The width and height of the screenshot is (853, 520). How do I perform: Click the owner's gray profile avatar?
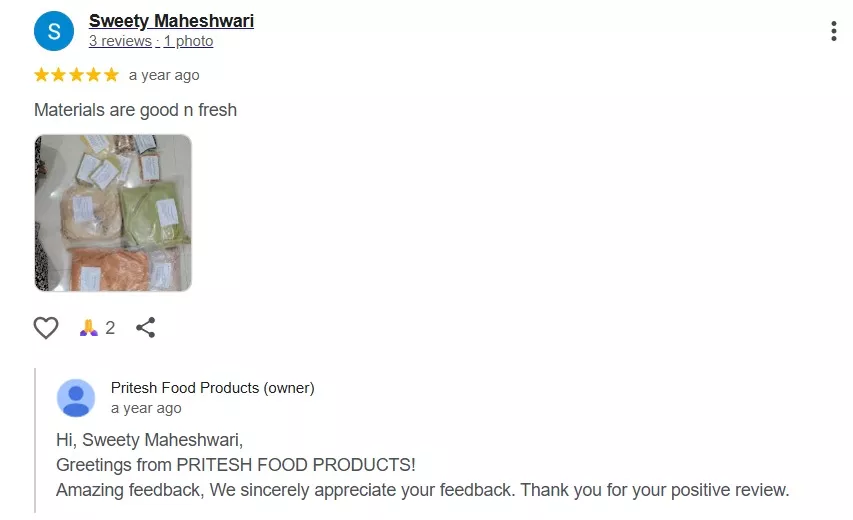(76, 398)
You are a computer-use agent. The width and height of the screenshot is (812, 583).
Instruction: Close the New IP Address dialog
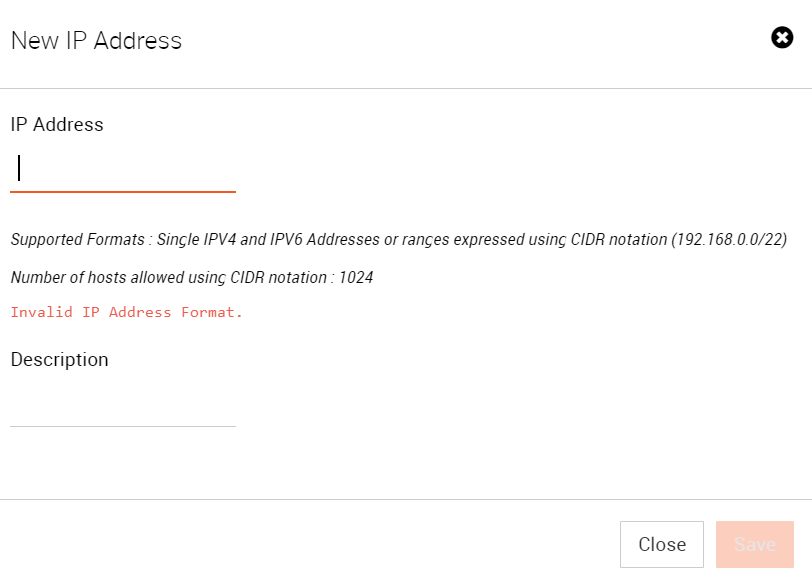point(661,544)
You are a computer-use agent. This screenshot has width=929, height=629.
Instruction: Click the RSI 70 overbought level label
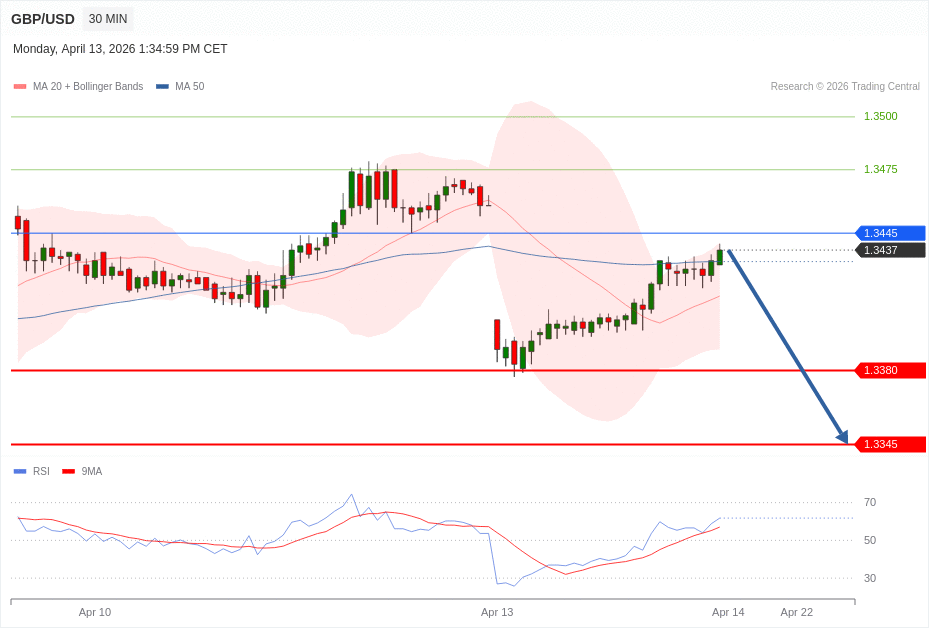click(x=870, y=502)
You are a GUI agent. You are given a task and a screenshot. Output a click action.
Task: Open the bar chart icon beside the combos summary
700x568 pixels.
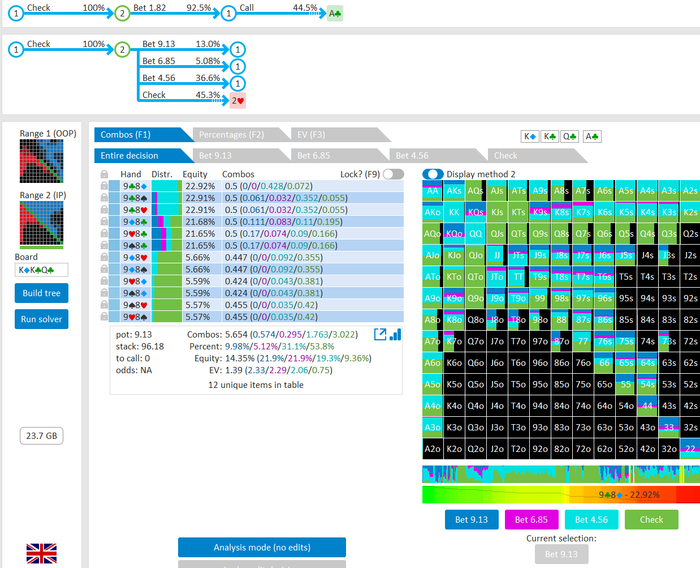tap(394, 334)
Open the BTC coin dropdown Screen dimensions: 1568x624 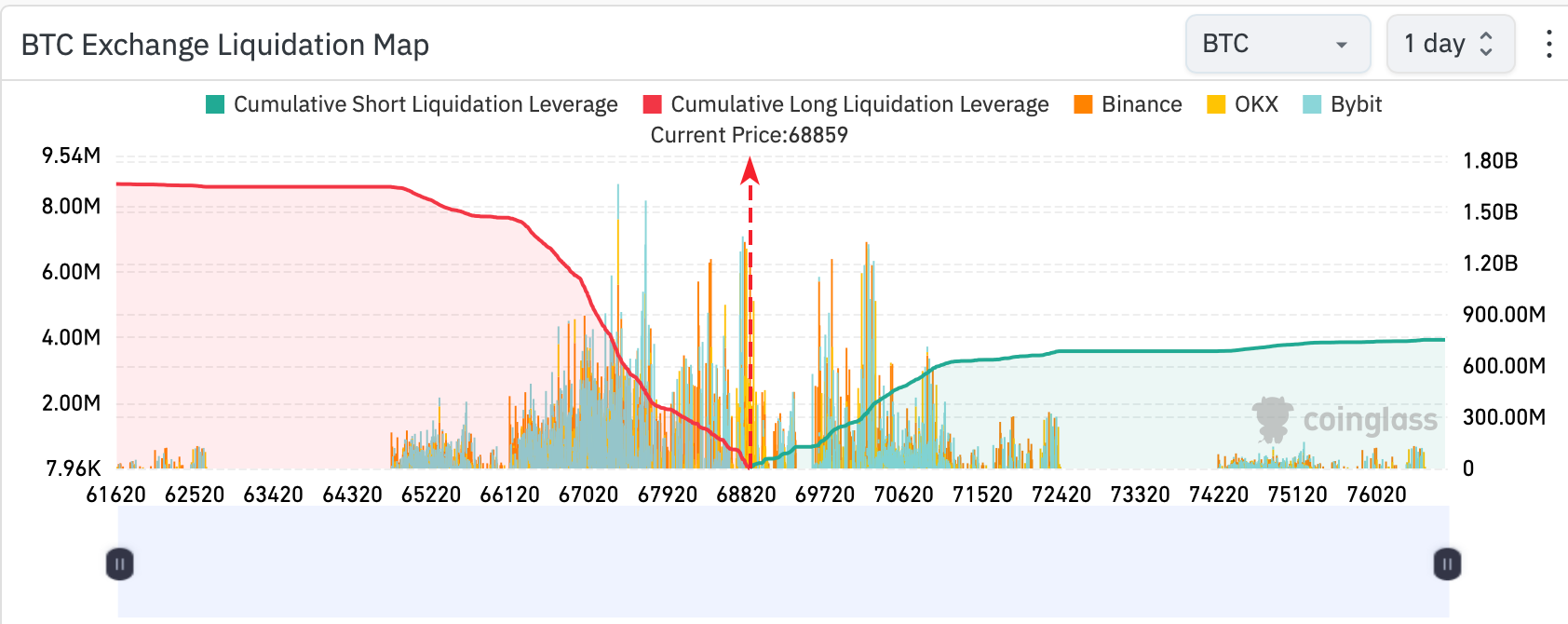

[PROBLEM DESCRIPTION]
Can you copy every row above word for word, omitting the pictures?

[TASK SOLUTION]
The width and height of the screenshot is (853, 520). How do I perform: Click the owner's gray profile avatar?
(76, 398)
You are a computer-use agent. The width and height of the screenshot is (812, 583).
Instruction: Close the New IP Address dialog
point(661,544)
You are a computer-use agent. This screenshot has width=929, height=629.
Instruction: Click the RSI 70 overbought level label
click(x=870, y=502)
You are a GUI agent. You are given a task and a screenshot. Output a click action.
Task: Open the bar chart icon beside the combos summary
700x568 pixels.
tap(394, 334)
Open the BTC coin dropdown Screen dimensions: 1568x624 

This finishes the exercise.